● GIVEN PASSAGE
+++++

Address by Ambassador Christian Berger on the occasion of International Day of Mine Awareness and Assistance in Mine Action during a Visit to the Turkish-Iranian border near Iğdır

Address by Ambassador Christian Berger on the occasion of International Day of Mine Awareness and Assistance in Mine Action during a Visit to the Turkish-Iranian border near Iğdır

Address by Ambassador Christian Berger on the occasion of International Day of Mine Awareness and Assistance in Mine Action during a visit to the Turkish-Iranian border near Iğdır within the scope of the project on

"Socio-Economic Development through De-mining and Increasing the Border Surveillance Capacity at the Eastern Borders of Turkey"

Aralık, Iğdır 4 April 2017


Distinguished Commander of the 3rd Army,

Distinguished Undersecretary of the Ministry of Defence,

Distinguished Director of the Turkish Mine Action Centre,

Distinguished Deputy Country Director of the United Nations Development Programme,

Distinguished participants and colleagues,

Ladies and Gentlemen,

I am honoured to join you today when the world commemorates the "International day of Mine Awareness and Assistance in Mine Action".

Every year, several hundred innocent people, including, tragically, many children, step on landmines and suffer injury or even death.  When I was a UN peace-keeper in Syria some 30 years ago I unfortunately witnessed too many such events on the Golan Heights. 

In addition to the individual victims, landmines also take a serious social and economic toll, hindering development. Mine action aims to reduce the impact, with measures ranging from de-mining to victim assistance.

+++++

● EXTRACTED MATERIAL

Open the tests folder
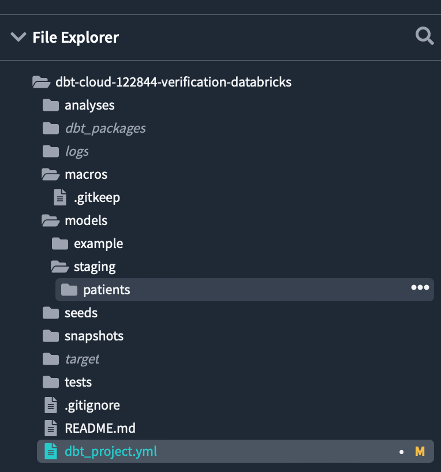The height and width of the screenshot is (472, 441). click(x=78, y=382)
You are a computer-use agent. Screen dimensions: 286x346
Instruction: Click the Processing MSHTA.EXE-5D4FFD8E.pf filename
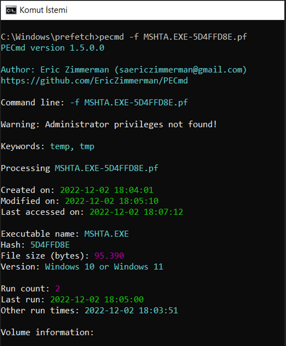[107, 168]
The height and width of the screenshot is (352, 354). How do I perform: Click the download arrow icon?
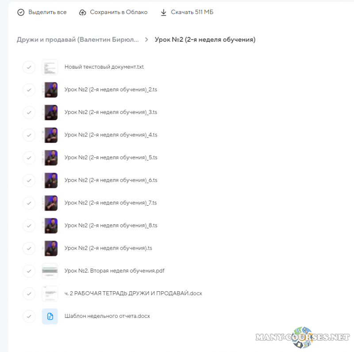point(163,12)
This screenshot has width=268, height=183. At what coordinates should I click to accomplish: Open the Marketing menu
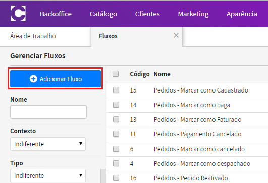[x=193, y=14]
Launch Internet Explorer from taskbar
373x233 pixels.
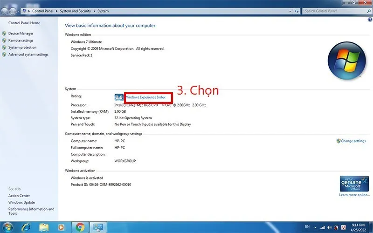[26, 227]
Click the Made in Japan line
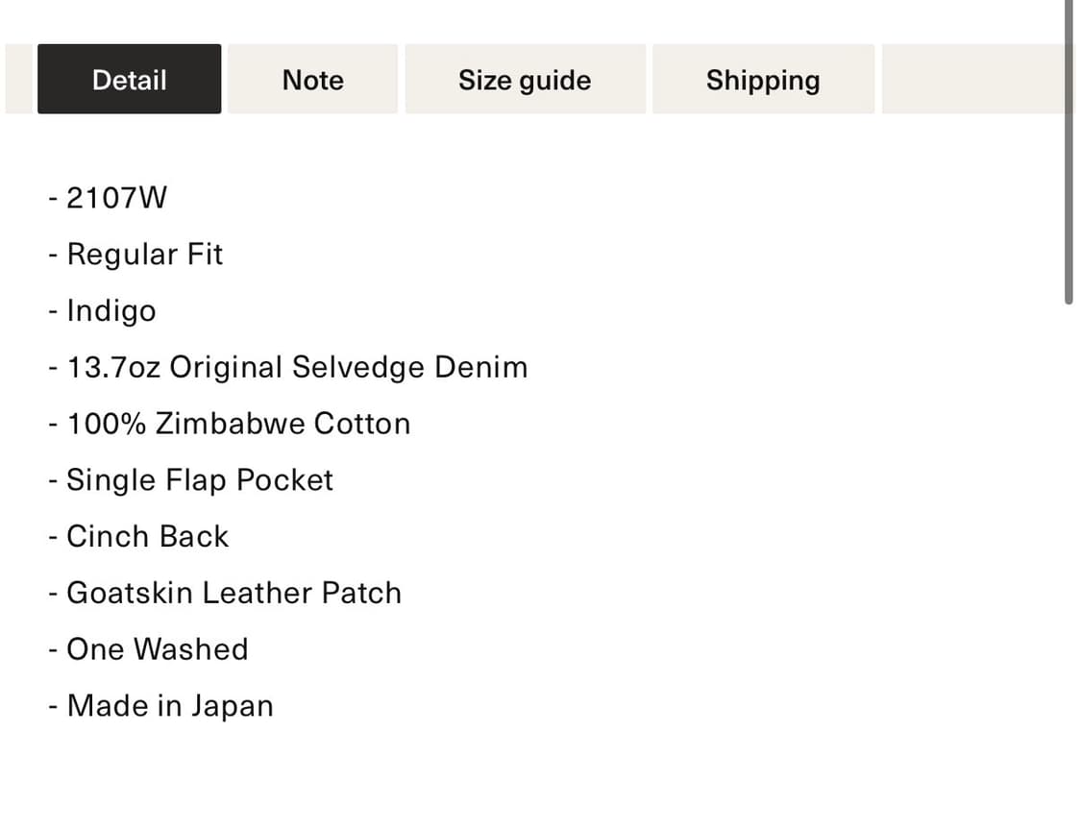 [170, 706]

+++++

● DIRECTIONS
Extend the speech on mine action by carrying it on from its last sentence. The data above is separate material with no connection to the speech on mine action.

● THE ANSWER
The international campaign against landmines led in 1997 to the conclusion of the Ottawa Convention, the Mine Ban Treaty which  obliges all State parties to cease the production, transfer, stockpiling, and use of anti-personnel landmines.

The EU has worked hard to get rid of mines around the world and to reduce the impact of mines on affected countries and their populations. Mine clearance and the removal of unexploded ordnance is a prerequisite for reconstruction and development; the EU has supported actions in Gaza after the conflicts in 2009 and 2014; and is involved in a huge mine clearing operation in North Africa of mines from the Second World War, in the Balkans, South-East Asia and many other places around the world. 

Clearing anti-personnel landmines is a top priority for the EU.  But this goes beyond the removal and destruction of mines, it covers also the protection of civilians and providing assistance to the affected communities. 

The EU's assistance to third countries together with the aid provided by the EU Member States bilaterally makes the European Union the largest donor in this fight against landmines, with more than €1.5 billion spent since 1997.  National ownership is a fundamental principle of EU cooperation and development policies. Priority is therefore giving to countries showing a clear Mine Action National Plan and a functioning Mine Action Centre.

Turkey, the EU, and UN are jointly working to clear mines laid more than 20 years ago while at the same time ensuring modern, humanitarian and but also stronger means of border security. We welcome the creation of a dedicated authority in charge of Mine Action in Turkey and are now looking forward to the important adoption of the National Mine Action Strategy.

Border management is a key element of the EU-Turkey co-operation on migration. The EU has been supporting Turkey's efforts to manage migratory flows and also to establish an effective and efficient border management system.

The EU started to provide financial assistance and technical expertise more than a decade ago.  On the basis of a successful EU–Turkey co-operation the main policy document was designed and forms today the framework of the concrete steps taken: this is the National Action Plan on Integrated Border Management, which was signed by the then Prime Minister, Mr Erdoğan.

Since then the field of migration and border management has become a joint priority for the EU and for Turkey.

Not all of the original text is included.